WHAT THIS TASK INVOLVES:
Every line containing the string "plus" should be returned from the records.

THE INPUT:
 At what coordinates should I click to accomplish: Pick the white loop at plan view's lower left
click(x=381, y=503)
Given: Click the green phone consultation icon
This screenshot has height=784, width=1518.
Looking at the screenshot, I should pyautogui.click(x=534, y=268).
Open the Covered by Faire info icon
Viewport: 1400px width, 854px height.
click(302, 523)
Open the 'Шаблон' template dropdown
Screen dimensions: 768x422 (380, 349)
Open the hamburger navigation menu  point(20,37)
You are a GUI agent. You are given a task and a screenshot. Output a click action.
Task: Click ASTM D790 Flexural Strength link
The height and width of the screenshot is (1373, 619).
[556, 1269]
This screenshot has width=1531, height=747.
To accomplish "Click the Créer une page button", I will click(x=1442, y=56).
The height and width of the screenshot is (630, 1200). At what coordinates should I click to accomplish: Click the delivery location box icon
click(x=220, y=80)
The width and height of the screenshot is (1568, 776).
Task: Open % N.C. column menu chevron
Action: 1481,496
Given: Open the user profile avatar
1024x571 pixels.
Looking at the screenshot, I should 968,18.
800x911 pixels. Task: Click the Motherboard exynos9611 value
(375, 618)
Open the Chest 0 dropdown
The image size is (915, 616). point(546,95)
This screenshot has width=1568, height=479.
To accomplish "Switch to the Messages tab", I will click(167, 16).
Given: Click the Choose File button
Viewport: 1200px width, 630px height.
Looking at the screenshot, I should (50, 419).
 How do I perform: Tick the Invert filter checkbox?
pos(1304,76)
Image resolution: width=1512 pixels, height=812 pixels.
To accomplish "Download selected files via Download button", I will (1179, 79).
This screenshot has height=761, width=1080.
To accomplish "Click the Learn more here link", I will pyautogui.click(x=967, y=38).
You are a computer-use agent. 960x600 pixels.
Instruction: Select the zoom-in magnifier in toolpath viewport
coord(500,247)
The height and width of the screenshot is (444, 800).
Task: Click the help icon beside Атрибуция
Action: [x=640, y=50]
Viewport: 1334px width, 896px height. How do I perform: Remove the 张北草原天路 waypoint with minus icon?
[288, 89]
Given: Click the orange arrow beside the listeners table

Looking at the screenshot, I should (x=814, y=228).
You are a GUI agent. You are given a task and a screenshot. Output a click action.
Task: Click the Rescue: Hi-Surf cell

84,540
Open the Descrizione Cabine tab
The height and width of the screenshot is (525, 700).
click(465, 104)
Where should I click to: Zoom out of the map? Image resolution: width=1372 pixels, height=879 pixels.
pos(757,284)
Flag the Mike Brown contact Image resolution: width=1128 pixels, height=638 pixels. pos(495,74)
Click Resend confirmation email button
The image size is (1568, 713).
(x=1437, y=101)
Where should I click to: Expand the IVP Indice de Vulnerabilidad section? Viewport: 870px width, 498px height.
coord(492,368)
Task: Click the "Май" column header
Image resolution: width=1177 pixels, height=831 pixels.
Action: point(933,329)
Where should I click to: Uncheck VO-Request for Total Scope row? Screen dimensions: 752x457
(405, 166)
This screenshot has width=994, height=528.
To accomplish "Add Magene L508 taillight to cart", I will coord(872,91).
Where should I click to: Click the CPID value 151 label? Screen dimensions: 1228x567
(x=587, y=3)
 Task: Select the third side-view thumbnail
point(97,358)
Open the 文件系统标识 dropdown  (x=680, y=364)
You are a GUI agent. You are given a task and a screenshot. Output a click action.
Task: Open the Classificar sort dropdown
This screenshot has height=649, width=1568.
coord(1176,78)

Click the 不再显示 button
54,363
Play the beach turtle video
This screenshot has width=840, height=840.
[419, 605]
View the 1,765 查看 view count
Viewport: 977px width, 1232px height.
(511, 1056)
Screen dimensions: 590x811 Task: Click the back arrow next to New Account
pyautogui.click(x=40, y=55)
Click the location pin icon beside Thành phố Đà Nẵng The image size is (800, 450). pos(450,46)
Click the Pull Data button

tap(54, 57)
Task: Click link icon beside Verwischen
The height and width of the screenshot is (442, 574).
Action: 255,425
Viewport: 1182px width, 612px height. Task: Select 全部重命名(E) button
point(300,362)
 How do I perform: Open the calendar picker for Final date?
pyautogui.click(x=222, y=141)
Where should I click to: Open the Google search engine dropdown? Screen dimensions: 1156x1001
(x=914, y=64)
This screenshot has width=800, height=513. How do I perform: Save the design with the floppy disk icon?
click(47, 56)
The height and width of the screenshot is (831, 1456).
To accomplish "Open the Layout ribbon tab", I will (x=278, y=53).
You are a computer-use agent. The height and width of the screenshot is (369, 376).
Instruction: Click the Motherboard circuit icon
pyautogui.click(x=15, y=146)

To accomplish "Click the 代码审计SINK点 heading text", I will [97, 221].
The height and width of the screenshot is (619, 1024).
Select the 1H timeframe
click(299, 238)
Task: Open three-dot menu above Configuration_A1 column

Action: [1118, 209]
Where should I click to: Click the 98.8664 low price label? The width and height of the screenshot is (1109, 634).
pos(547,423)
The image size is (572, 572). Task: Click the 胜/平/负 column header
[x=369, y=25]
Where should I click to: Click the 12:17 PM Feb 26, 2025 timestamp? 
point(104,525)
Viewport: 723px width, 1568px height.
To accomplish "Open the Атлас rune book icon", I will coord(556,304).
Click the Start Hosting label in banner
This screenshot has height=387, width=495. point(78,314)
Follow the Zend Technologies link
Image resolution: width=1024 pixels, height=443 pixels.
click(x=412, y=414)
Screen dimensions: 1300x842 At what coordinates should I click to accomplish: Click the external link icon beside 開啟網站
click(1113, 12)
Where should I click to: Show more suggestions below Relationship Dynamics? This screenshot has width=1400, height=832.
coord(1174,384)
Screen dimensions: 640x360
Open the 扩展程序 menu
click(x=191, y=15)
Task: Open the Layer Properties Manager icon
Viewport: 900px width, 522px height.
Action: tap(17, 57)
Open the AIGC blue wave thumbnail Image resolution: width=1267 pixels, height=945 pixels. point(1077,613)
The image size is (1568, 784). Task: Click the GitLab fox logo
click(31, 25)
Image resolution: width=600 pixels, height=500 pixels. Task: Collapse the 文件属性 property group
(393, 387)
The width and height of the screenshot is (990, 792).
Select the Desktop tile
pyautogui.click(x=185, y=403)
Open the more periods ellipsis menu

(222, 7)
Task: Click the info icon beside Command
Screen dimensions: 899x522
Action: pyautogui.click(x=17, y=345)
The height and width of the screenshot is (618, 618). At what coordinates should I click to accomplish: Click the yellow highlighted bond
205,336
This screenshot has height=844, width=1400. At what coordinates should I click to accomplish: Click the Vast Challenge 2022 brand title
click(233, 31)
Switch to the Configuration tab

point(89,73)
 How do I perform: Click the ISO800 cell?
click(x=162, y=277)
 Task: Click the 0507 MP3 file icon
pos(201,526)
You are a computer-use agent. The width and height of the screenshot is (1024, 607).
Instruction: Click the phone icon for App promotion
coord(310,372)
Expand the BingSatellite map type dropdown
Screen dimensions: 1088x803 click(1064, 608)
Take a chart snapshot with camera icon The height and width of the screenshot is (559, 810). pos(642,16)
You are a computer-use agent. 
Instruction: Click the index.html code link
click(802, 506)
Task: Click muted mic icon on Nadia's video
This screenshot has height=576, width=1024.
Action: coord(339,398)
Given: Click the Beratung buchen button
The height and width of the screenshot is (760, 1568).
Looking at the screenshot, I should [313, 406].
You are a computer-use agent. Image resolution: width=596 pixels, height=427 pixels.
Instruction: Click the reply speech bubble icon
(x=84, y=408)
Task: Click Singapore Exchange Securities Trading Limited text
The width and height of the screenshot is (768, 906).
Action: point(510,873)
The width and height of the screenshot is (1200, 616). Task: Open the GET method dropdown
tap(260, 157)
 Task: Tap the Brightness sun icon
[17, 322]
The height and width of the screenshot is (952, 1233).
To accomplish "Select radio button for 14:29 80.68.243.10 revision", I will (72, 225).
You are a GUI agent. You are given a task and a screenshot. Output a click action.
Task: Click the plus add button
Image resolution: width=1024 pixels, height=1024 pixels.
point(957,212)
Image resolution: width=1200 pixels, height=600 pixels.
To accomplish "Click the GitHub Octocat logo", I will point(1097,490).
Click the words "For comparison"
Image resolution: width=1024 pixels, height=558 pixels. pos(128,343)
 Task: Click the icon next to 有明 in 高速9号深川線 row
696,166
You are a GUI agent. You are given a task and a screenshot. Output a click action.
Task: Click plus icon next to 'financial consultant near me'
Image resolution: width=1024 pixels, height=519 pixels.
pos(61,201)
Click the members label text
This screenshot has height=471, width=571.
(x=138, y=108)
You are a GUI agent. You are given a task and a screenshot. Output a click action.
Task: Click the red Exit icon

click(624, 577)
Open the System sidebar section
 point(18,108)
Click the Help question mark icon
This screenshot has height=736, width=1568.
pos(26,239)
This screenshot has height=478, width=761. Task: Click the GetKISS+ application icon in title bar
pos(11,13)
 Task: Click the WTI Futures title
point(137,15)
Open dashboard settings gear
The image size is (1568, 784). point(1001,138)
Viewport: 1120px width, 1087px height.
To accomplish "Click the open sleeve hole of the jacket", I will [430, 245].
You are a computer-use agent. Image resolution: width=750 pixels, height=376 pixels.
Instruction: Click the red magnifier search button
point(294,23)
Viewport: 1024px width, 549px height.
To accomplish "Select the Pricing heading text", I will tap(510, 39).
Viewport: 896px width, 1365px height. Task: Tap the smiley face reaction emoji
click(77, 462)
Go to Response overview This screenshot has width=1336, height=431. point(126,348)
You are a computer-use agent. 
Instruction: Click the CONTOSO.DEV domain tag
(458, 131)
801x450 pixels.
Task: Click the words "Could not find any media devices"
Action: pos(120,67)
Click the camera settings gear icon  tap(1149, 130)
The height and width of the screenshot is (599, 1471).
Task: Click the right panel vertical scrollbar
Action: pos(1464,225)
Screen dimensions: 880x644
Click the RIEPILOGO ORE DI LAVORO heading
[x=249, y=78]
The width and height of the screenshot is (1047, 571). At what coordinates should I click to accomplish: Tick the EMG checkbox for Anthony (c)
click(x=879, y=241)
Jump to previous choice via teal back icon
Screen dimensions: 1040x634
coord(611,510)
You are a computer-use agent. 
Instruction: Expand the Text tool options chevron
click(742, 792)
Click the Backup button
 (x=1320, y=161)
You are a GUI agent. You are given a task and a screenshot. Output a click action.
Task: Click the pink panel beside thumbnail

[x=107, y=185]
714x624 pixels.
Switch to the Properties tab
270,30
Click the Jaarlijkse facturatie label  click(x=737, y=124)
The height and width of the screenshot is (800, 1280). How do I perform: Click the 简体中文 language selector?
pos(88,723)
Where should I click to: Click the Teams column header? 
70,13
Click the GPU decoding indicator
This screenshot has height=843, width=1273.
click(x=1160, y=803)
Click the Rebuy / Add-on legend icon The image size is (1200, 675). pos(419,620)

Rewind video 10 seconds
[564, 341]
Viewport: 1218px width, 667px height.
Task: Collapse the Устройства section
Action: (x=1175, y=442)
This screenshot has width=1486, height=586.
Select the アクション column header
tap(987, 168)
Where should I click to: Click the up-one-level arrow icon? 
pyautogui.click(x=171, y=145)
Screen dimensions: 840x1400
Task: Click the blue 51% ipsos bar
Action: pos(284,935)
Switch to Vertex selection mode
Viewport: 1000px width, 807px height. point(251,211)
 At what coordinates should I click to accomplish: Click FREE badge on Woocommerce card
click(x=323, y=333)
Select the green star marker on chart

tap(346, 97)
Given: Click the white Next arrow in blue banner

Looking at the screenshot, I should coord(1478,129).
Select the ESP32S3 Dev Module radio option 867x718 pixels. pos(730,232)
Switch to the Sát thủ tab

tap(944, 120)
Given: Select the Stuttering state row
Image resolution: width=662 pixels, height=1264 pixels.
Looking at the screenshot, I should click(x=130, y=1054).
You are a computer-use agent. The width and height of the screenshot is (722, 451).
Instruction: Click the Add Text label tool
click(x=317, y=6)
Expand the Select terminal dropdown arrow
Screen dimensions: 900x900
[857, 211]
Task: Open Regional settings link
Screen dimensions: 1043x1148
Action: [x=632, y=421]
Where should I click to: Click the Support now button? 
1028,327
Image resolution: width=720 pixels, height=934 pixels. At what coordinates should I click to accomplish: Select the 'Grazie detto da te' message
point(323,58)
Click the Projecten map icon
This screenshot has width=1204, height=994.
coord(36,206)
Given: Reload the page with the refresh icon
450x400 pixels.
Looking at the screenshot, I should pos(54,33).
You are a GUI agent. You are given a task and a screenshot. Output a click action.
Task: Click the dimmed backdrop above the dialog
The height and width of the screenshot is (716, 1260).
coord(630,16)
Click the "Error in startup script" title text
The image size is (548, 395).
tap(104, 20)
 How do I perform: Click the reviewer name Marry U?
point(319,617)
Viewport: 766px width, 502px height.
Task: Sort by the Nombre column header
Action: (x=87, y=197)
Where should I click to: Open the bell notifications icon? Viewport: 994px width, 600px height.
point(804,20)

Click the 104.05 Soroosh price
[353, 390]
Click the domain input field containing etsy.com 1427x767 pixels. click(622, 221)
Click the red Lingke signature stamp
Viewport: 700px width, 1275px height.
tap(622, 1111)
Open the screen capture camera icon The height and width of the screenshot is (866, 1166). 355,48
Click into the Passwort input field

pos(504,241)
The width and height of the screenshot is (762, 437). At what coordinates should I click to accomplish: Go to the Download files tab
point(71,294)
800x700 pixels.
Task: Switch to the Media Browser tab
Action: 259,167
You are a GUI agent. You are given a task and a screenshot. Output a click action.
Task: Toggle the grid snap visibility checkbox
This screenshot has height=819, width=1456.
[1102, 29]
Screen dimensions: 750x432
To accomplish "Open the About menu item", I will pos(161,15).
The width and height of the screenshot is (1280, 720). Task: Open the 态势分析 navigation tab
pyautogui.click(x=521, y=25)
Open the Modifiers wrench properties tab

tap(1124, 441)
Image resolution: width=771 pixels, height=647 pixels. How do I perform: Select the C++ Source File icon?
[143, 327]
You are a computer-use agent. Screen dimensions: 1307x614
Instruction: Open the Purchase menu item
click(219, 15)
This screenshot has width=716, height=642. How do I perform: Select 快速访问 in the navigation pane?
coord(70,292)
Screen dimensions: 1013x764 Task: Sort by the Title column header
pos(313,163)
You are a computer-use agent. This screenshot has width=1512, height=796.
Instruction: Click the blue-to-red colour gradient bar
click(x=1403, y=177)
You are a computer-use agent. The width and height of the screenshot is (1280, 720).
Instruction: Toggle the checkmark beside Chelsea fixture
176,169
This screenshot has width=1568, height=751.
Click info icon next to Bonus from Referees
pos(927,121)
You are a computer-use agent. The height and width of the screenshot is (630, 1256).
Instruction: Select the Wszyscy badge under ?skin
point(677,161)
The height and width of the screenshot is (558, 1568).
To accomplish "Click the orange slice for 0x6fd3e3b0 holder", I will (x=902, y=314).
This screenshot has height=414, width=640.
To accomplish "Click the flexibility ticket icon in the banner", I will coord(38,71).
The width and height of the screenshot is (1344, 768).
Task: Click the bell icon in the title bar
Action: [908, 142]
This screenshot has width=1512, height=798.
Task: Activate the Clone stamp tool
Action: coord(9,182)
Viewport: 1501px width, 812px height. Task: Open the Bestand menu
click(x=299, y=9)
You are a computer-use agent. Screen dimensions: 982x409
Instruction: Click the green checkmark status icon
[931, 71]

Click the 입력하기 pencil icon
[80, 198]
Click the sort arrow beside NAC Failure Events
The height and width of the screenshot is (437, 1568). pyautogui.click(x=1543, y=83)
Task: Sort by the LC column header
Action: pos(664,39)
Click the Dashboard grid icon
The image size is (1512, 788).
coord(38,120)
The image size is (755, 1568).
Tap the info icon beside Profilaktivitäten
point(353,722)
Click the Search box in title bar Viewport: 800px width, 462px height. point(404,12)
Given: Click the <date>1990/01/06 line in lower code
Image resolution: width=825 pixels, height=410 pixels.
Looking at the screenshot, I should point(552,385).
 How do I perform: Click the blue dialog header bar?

YOUR RESPONSE:
Task: Click the plus add button
Task: Click plus icon next to 'financial consultant near me'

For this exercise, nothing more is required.